Setiap neuron motorik aktif akan mencetuskan kontraksi ke semua serat otot rangka. Neuron
motorik akan memberikan 3 kelompok aktivitas motorik yaitu respon refleks somatic,gerakan
volunteer dan aktivitas ritmik. Respon refleks somatic adalah respon otomastis karena
kontraksi otot rangka yang tidak sengaja ataupun tidak disadari. Refleks somatic dibagi
menjadi refleks protektif dan refleks postural. Refleks protektif adalah penarikan dari
stimulus nyeri dan kepala sedangkan refleks postural adalah mempertahankan posisi kepala,
batang tubuh dan ekstrimitas lain yang ingin dilindungi. Refleks postural dicetuskan oleh
proprioseptor pada otot dan persendian yang memberikan informasi mengenai posisi dan
gerakan tubuh lainnya. Terdapat refleks lainnya seperti refleks sentuhan dan refleks mata.

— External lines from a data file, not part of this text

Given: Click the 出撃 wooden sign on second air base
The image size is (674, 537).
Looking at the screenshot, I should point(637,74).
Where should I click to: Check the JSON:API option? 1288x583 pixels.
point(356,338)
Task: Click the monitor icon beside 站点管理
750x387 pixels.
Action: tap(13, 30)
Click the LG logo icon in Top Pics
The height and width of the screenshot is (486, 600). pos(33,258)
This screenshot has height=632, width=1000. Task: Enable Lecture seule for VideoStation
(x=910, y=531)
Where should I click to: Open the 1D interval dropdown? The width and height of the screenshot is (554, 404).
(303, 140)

Refleks somatic ini diatur dalam medulla spinalis dan batang otak. Refleks ini sebagian besar
dimodulasi dengan masukan sadar dari refleks somatik. Gerakan motorikbertujuan untuk
diiniasi dan diakhiri sesuai dengan keinginan. Gerakan-gerakan sehari-hari dipelajari dan
disimpan sebagai memori procedural di dalam serebelum dan dapat dilakukan oleh otak
secara tidak sadar tanpa sengaja memikirkan gerakan tersebut, hal ini disebut sebagai memori
otot. Aktivitas ritmik adalah gerakan yang berulang dengan pola umum. Gerakan ini diatur
oleh korteks serebri yang secara sadar memulai dan menghentikan aktivitas ritmik tetapi
eksekusinya dilakukan cara seperti refleks SSP (4).
BAB III
KESIMPULAN
Remodeling tulang dipengaruhi oleh sel-sel tulang seperti osteoklast. Osteosit dan
osteoblast yang didukung oleh faktor faktor lain seperti vitamin D, kalsitonin, paratiroid dan
esterogen. Kontraksi otot dipelopori oleh pencetusan asetilkolin yang melepaskan Ca2+ dan
akan menyebabkan perikatan antara aktin dan myosin dengan ATP. Ketika kontraksi selesai
maka ATP akan menjadi Pi dan ADP dan Ca2+ akan dikembalikan lagi ke sakus lateral oleh
SERCA. Panjang maksimal akan menyebabkan aktin dan myosin melakukan penekukan
secara maksimal.
REFERENSI
1. Gasser JA, Kneissel M. Bone Physiology and Biology. Molecular and Integrative
Toxicology. 2017;27–94.
2. Sihombing I, Wangko S, Kalangi SJR. PERAN ESTROGEN PADA REMODELING
TULANG. JURNAL BIOMEDIK (JBM). 2013 Mar 16;4(3).
3. Siddiqui JA, Partridge NC. Physiological Bone Remodeling: Systemic Regulation and
Growth Factor Involvement. Physiology. 2016 May;31(3):233–45.
4. Sherwood L. Human physiology: from cells to systems. 9th ed. Boston, MA, USA:
Cengage Learning; 2019
5. Barret, K. E., Barman, S. M., Boitano, S., & Brooks, H. L. (2012). Ganong: Buku
Ajar Fisiologi Kedokteran (24th ed.). McGraw-Hill.